Subidos en el Jungfraubahn

Era el 100 aniversario del tren, y había bastante gente, aun así, como era un día de entre semana, pudimos ir cómodos. La primera parte del trayecto es al aire libre, pero el tren enseguida se mete en el túnel, escalando la montaña por sus entrañas. En el camino hay dos paradas, dos lugares en los que el túnel se ha perforado para poder admirar las vistas.

Justo antes del entrar en el túnel
Justo antes de entrar en el túnel
Parada en las entraña de la montaña
Parada en las entrañas de la montaña

Jungfraujoch, Top of Europe (3.454 metros)

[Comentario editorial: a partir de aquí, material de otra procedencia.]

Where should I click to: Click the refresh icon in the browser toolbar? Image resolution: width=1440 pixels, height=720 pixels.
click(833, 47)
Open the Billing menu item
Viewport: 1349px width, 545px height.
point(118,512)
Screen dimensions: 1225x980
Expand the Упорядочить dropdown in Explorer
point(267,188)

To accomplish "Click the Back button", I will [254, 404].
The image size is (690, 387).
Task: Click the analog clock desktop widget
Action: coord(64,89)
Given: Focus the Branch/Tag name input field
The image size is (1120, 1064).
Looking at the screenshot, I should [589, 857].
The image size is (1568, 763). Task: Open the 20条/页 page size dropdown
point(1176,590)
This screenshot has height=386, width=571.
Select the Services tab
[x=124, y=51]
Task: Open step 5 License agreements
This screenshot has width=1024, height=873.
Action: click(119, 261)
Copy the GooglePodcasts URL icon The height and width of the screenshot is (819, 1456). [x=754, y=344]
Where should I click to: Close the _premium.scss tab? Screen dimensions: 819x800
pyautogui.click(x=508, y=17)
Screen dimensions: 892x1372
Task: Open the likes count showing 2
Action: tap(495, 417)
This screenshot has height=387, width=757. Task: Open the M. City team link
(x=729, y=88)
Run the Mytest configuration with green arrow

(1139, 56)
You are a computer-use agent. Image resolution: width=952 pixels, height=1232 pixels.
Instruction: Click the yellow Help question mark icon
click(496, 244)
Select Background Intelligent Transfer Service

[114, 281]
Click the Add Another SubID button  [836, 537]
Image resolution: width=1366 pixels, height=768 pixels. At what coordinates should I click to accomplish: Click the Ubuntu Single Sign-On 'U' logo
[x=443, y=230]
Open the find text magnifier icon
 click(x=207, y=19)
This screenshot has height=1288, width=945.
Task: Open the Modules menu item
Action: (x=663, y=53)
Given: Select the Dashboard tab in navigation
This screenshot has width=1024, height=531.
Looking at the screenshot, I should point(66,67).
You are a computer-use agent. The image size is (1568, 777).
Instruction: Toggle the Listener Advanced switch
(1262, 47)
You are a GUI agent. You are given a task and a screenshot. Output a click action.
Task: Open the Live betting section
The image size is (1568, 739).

Al bajarnos del tren entramos en una cristalera enorme con vistas al glaciar más grande de los Alpes. Había restaurantes, tiendas, una oficina de correos, etc. Nos repartieron un folleto en el que nos explicaban cuáles eran las distintas zonas del complejo: el mirador, las galerías de hielo, la caminata al collado, los pasillos decorados con la flor de las nieves, etc.

Folleto informativo
Folleto informativo

Teníamos el tiempo justo, ya que llegamos sobre el mediodía al Top of Europe, había muchas cosas que ver y hacer, y el último tren bajaba a las 17:45. Así que nos pusimos a ello sin más dilación:

Vista panorámica desde el observatorio
Vista panorámica desde el observatorio
Nacimiento del glaciar Aletsch
Nacimiento del glaciar Aletsch
Galería del Top of Europe
Galería del Top of Europe
Las galerías de hielo
Las galerías de hielo
Vista del glaciar desde fuera del complejo
Foto desde el collado: a la izquierda arriba el observatorio y abajo el complejo de ocio, en el centro el glaciar, y a la derecha el Jungfrau (4.156 metros)

La vuelta a casa

Con nuestra tarjeta de transportes se puede viajar a partir de las 7 de la tarde sin pagar, pero el problema es que el complejo del Jungfraujoch cierra mucho antes; así que tuvimos que pagar la primera parte del viaje. Decidimos bajar por el otro lado, por el valle de Grindelwald. El trayecto costaba 91 CHF, que se quedó en 45,5 CHF (37,60€) para nosotros gracias a nuestra tarjeta de transportes. Un día maravilloso.